Remember just about EVERYBODY was selling those from about the late 50's through the mid-60's when New Holland came out with the original "Haybines" which combined the mower bar and crimper rolls right behind them into one machine, with a reel to keep everything moving from the cutterbar to the rubber crimper rolls. IH made their version, Deere had their version, Oliver had their version, AC, Massey, you name it... wasn't exactly rocket science to design a little pull type crimper that could either be pulled behind a tractor directly in a second operation, nor was it difficult to tweak a rear-mount mower to pull one... (and if you had a side-mount sicklebar mower, like on a Farmall Cub or Super C or 620 Deere or something, so much the better-- pull it right behind the mower tractor!) Up until that time, the pull type crimper/crusher was pretty much "the state of the art" until the Haybine design came out and took the market by storm... within a few years the Haybine was a runaway success, much better machine than the sicklebar mowers and pull type crimpers/crushers they replaced, and so everybody was eager to switch over, so it wasn't long before all the manufacturers "cloned" the Haybine design in their own colors to keep their share of the hay equipment market.

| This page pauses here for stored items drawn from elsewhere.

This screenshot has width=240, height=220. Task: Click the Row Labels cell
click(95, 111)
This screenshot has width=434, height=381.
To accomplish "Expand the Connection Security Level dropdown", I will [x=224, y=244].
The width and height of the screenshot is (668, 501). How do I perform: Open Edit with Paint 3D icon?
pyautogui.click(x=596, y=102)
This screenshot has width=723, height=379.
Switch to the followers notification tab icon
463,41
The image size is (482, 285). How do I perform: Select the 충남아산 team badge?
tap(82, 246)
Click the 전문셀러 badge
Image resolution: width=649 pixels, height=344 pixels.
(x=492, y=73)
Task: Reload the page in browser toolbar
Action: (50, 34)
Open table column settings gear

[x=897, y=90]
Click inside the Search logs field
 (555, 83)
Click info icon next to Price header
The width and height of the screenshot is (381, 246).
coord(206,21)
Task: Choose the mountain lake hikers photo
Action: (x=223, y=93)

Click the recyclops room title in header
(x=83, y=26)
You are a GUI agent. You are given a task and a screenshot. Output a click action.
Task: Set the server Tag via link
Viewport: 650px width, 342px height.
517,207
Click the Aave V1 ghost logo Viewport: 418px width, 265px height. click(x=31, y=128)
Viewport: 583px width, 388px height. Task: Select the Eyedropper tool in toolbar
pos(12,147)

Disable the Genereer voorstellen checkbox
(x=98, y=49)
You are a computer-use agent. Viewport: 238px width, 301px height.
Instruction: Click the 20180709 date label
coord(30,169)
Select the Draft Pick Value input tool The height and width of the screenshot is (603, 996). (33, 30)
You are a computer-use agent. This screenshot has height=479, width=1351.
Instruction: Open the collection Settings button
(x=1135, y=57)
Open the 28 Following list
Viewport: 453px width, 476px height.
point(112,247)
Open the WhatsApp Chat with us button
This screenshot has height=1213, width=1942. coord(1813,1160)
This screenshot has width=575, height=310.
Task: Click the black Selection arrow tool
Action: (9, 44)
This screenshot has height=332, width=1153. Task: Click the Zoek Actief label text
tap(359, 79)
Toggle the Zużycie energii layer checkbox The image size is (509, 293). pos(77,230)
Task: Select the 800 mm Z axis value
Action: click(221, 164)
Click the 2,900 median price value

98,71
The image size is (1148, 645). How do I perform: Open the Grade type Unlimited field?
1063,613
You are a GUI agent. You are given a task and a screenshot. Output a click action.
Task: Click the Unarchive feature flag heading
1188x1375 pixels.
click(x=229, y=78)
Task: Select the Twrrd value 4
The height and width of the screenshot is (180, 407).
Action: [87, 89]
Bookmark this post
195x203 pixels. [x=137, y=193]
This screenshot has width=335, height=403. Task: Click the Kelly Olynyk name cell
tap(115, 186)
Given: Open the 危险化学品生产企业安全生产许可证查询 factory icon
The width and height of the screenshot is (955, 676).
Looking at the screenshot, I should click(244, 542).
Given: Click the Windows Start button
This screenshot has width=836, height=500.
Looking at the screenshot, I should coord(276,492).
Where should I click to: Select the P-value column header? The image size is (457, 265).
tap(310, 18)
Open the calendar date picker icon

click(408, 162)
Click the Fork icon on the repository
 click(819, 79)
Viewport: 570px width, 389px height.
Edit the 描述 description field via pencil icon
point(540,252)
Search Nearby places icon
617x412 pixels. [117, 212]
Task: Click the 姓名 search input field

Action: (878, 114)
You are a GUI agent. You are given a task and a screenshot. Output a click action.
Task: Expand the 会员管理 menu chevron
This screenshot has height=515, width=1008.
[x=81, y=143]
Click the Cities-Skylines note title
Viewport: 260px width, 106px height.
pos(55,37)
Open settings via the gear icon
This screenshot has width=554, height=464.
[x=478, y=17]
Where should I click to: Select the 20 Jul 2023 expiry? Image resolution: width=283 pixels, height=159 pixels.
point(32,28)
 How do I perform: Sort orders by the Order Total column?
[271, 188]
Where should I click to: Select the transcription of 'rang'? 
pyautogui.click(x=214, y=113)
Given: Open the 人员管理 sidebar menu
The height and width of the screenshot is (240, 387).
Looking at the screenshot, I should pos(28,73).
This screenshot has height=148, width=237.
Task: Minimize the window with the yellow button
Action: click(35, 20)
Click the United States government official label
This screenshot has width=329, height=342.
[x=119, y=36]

Not sure when the last crimper or crusher rolled off the line... probably early 70's would be my guess... by that time there were a ton of used ones around and little-no demand, and probably more than a few new unsold ones sitting on dealer lots as well... so they might have actually been out of production even sooner. I know somewhere around here I have some old New Holland books written in about that time frame (early 70's IIRC) that still showed them in "the back of the catalog" so to speak, for the "value minded" farmer...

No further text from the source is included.